Cernobbio: «Il Covid accelererà la guerra tecnologica fra Usa e Cina»

La geopolitica pesa più dell’economia nel mondo dopo il Covid-19. Così la pensa la maggioranza degli ospiti al Forum di The European House Ambrosetti, in corso fino a domenica a Cernobbio . Quali dei seguenti fattori avranno un impatto maggiore sull’ordine globale alla luce del Covid-19? E i circa 100 imprenditori e top manager intervenuti di persona — ridotti del 70% rispetto alle precedenti edizioni del workshop — e agli oltre 400 collegati in remoto nel mondo hanno indicato al primo posto «la guerra fredda tecnologica fra Stati Uniti e Cina» (46,9%), seguita dalle crescenti tensioni fra India e Cina in Asia (30,6%) e dalle elezioni presidenziali negli Stati Uniti (20,4%).

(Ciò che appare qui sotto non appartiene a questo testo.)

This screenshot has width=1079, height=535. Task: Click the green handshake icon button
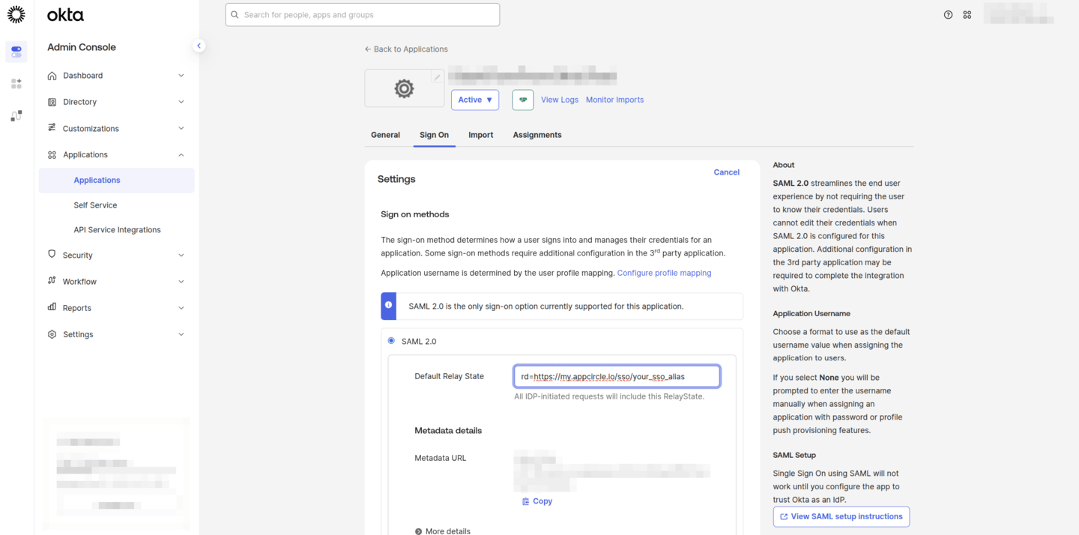tap(523, 100)
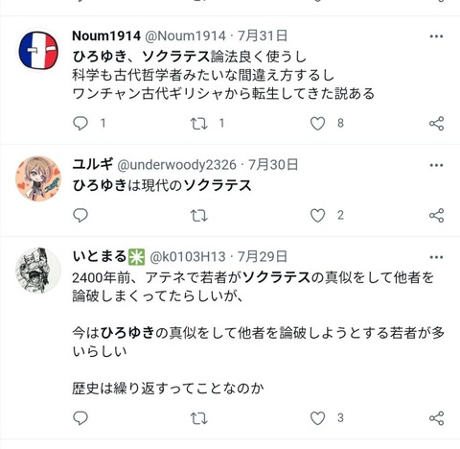
Task: Retweet いとまる's tweet about 歴史は繰り返す
Action: (x=199, y=418)
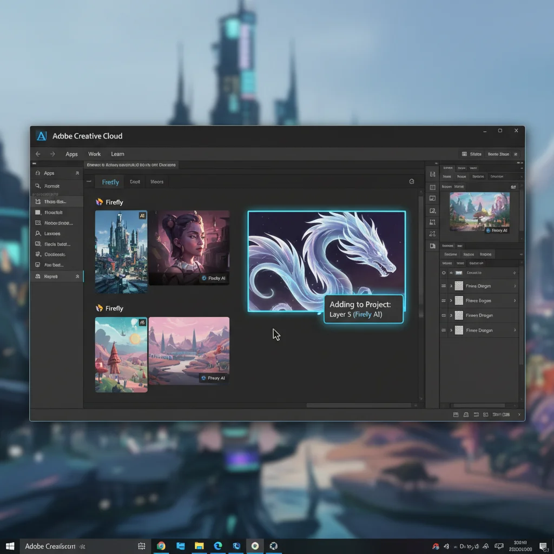Collapse the Firefly results section with its chevron
The image size is (554, 554).
(x=89, y=182)
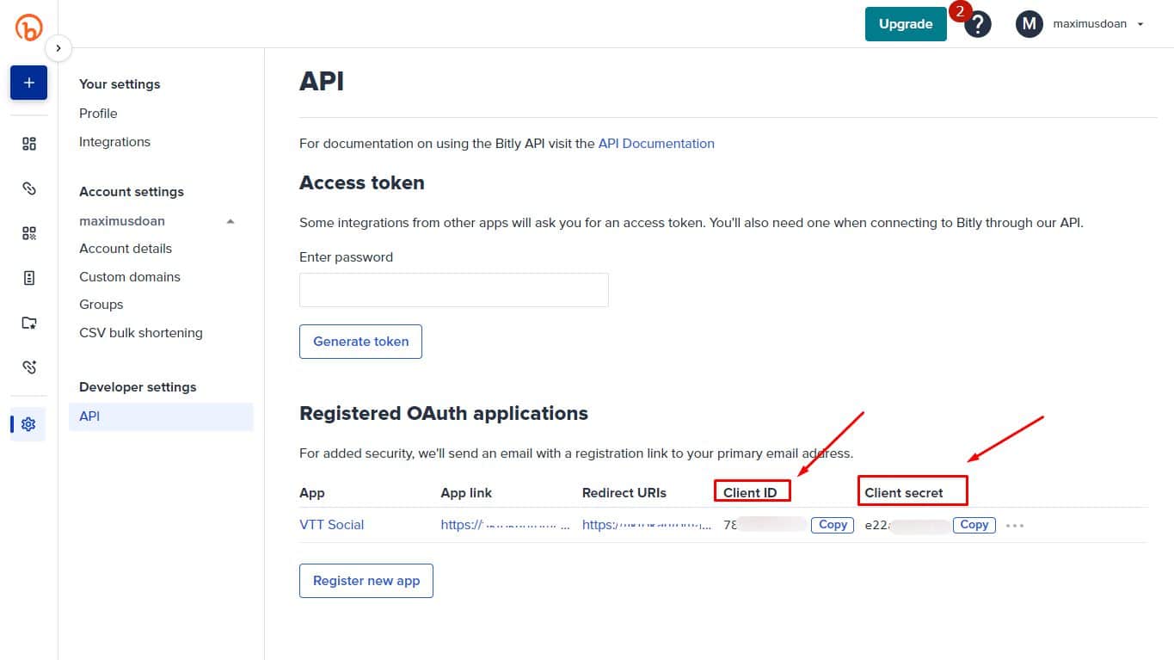Collapse the maximusdoan account settings section

click(230, 221)
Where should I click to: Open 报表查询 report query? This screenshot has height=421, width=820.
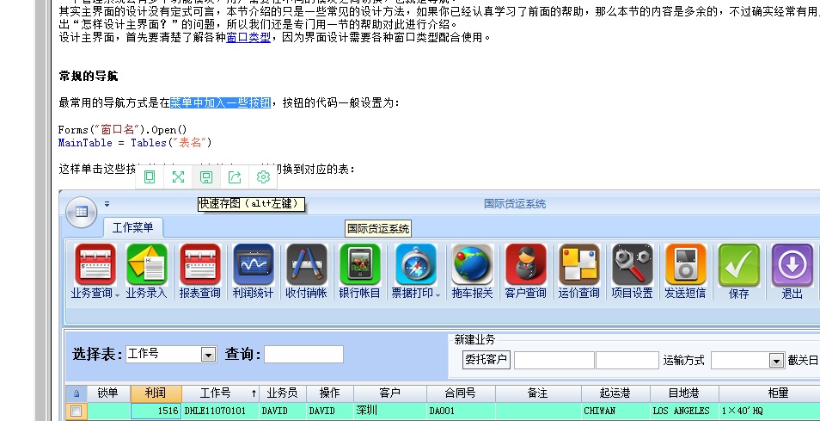(x=200, y=265)
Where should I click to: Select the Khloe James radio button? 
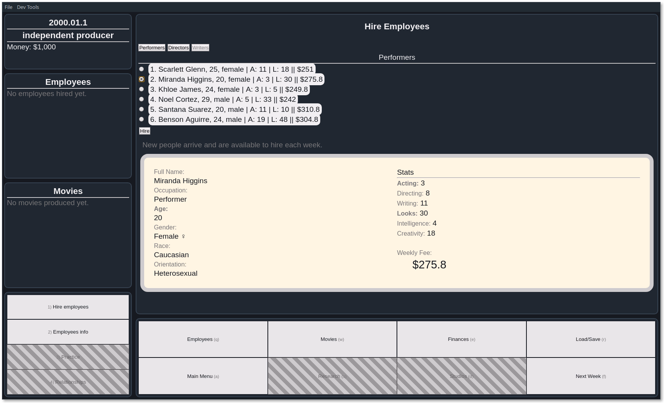pos(141,89)
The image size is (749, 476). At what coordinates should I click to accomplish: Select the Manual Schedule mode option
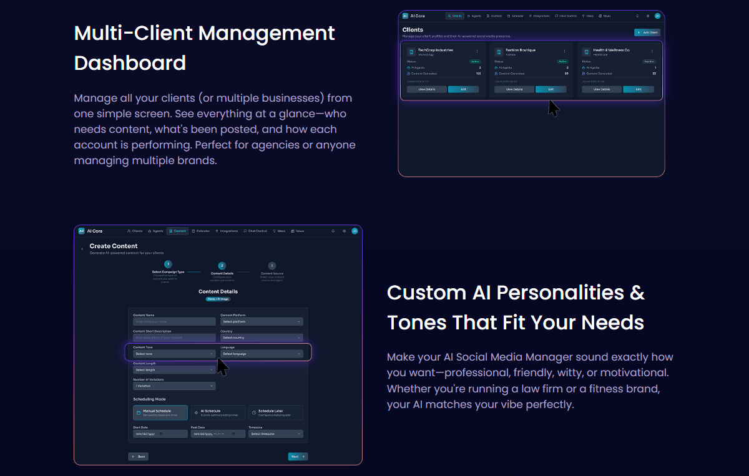[160, 412]
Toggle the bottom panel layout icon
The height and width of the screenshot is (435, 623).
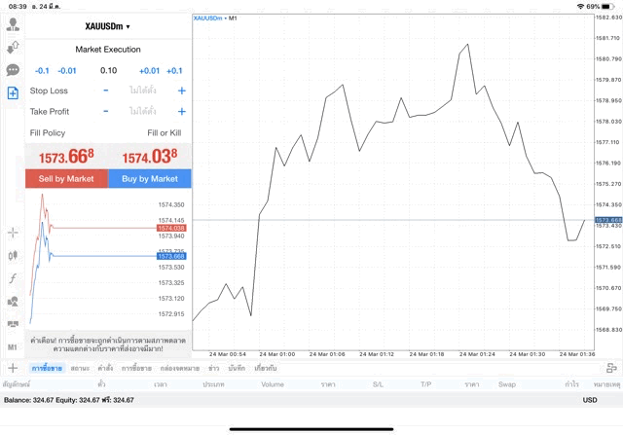point(611,368)
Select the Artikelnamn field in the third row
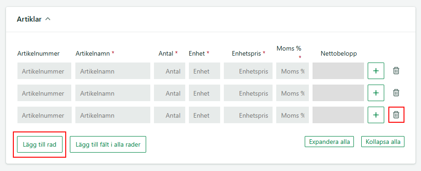421x171 pixels. 113,115
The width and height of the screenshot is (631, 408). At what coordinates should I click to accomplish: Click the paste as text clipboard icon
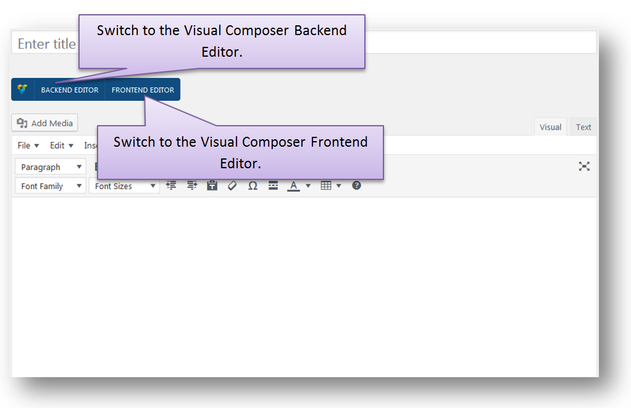tap(212, 185)
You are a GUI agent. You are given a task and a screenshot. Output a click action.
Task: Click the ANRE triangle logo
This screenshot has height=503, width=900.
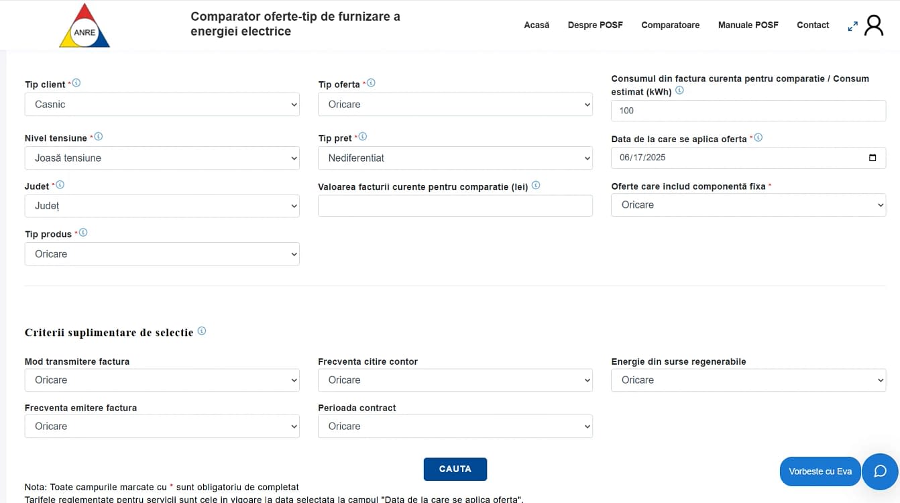(x=85, y=25)
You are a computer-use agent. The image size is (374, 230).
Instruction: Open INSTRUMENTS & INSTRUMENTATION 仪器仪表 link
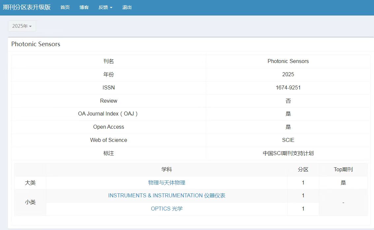167,196
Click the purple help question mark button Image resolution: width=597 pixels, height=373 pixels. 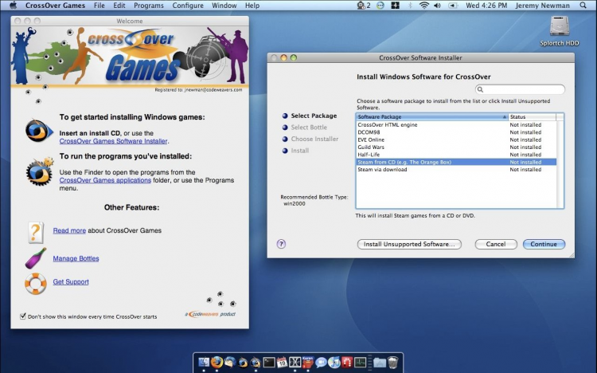pos(281,244)
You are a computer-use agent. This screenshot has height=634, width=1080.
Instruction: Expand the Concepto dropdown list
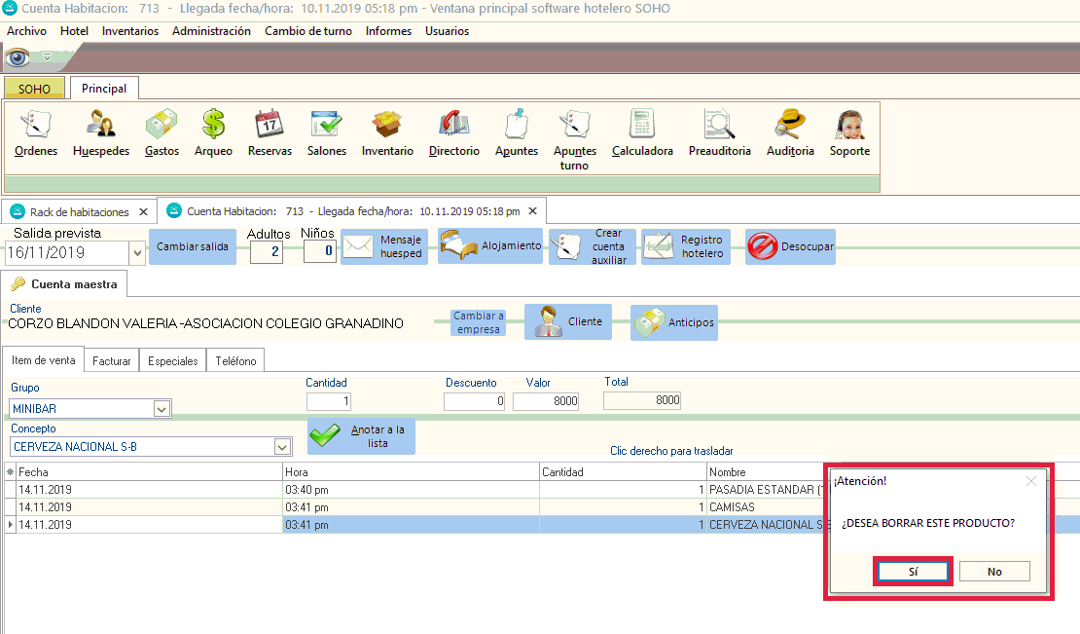coord(282,447)
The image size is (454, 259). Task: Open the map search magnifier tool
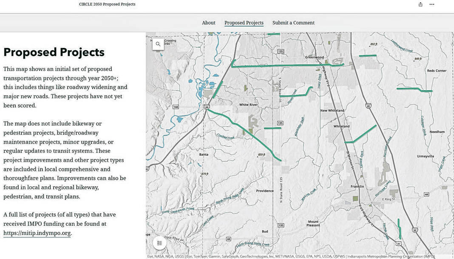coord(158,44)

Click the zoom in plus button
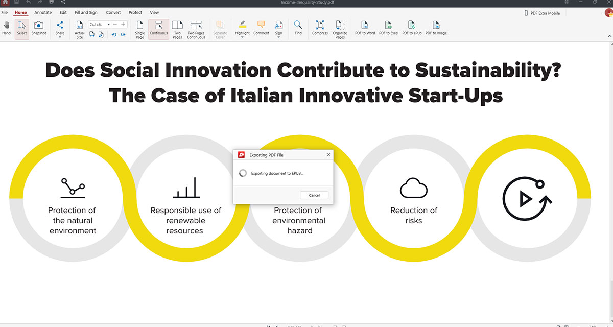[x=123, y=24]
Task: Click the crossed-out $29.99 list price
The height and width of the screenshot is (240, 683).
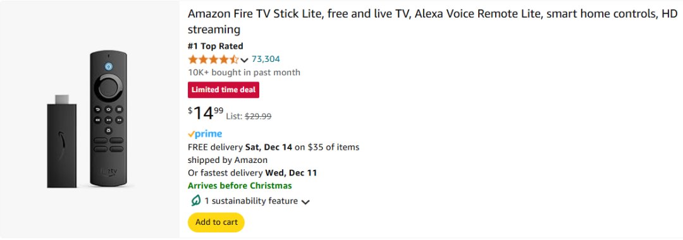Action: click(258, 116)
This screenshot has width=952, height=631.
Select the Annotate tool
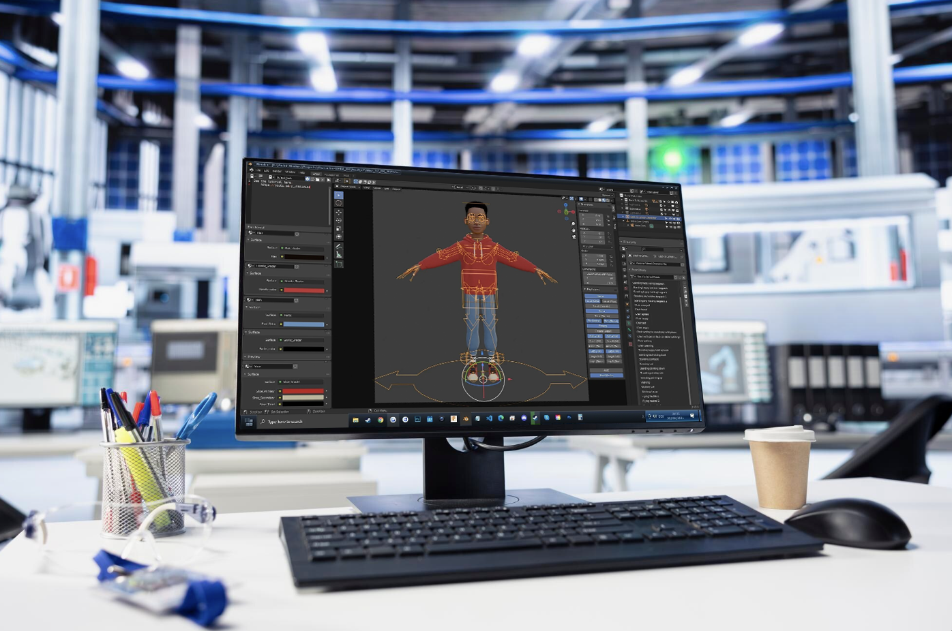339,246
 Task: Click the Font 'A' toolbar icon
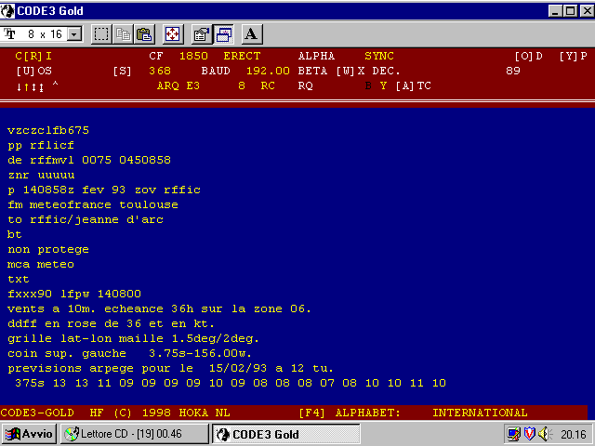(x=252, y=34)
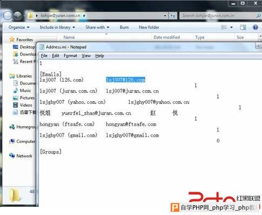The image size is (262, 215).
Task: Toggle the preview pane icon
Action: 243,28
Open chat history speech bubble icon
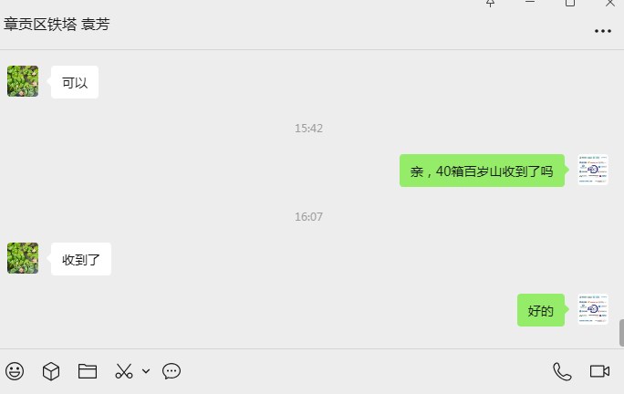 point(172,371)
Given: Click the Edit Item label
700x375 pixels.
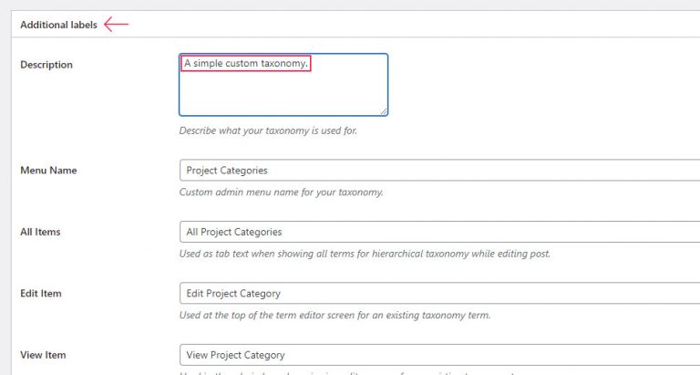Looking at the screenshot, I should click(41, 294).
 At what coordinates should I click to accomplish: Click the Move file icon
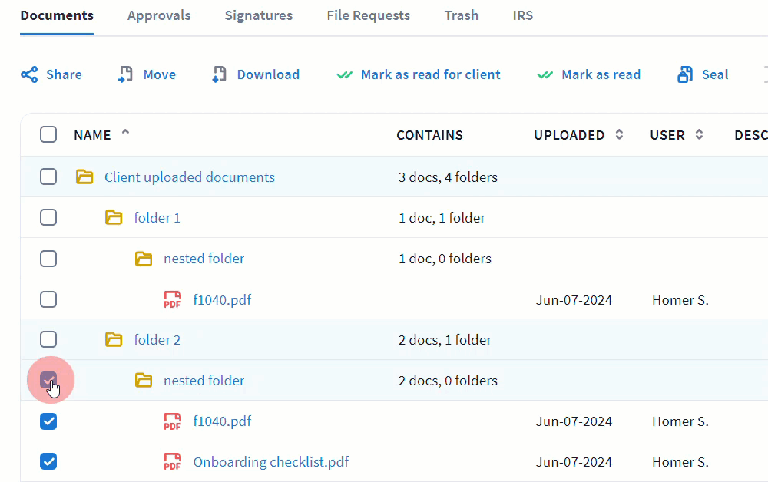click(125, 74)
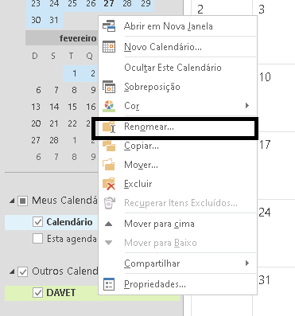
Task: Select day 14 in fevereiro mini calendar
Action: [x=54, y=107]
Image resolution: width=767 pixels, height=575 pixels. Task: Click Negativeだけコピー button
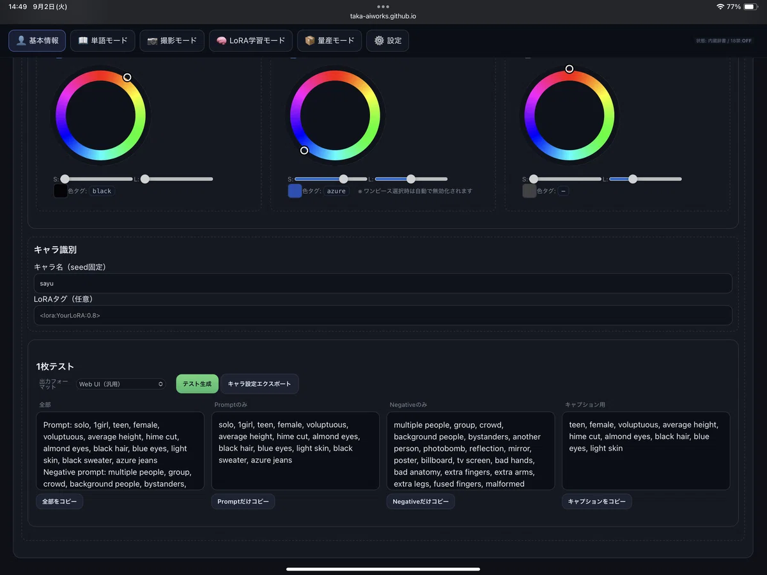pos(421,502)
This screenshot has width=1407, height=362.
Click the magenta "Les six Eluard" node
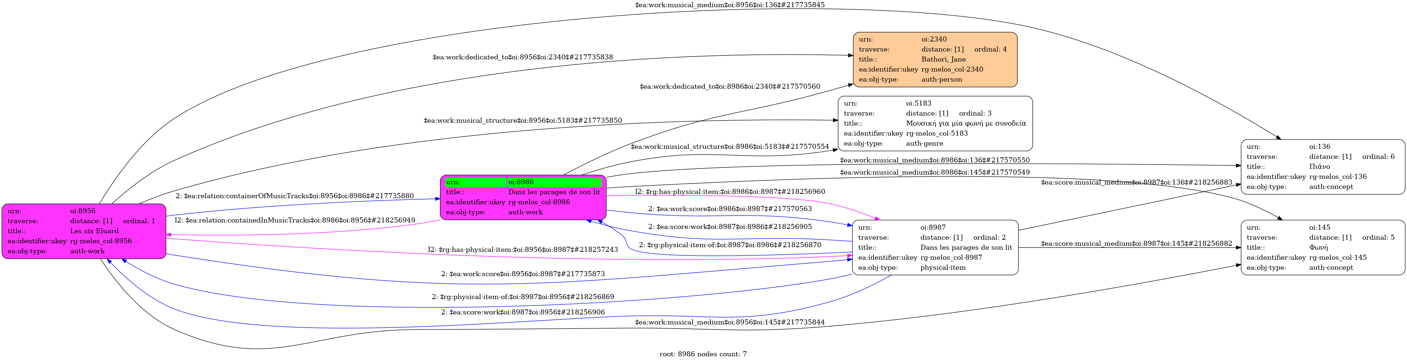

La pandemia provocata dal Covid ha evidenziato, non solo in Italia, un nuovo ruolo dello Stato nell’economia, molto più presente, dagli interventi a sostegno delle compagnie aeree alle iniezioni di capitale nelle aziende in crisi di liquidità, fino al nuovo ruolo pubblico nella banda larga, sempre più asset strategico in un’economia digitale. Ebbene , per il 46,9% dei partecipanti al televoto questo è un fenomeno destinato a rimanere, anche se non aumenterà. Per il 30,6%, invece, verrà intensificato nei prossimi mesi, mentre il 20,4% lo reputa un fenomeno di breve periodo e temporaneo.

Alla domanda infine su quali siano i Paesi che hanno meglio gestito l’emergenza sanitaria, da Cernobbio hanno risposto collocando l’Italia al secondo posto (30%), dopo la Germania (36,4%), mentre la Cina viene indicata al terzo posto dal 23,4%, (nonostante l’opacità della comunicazione).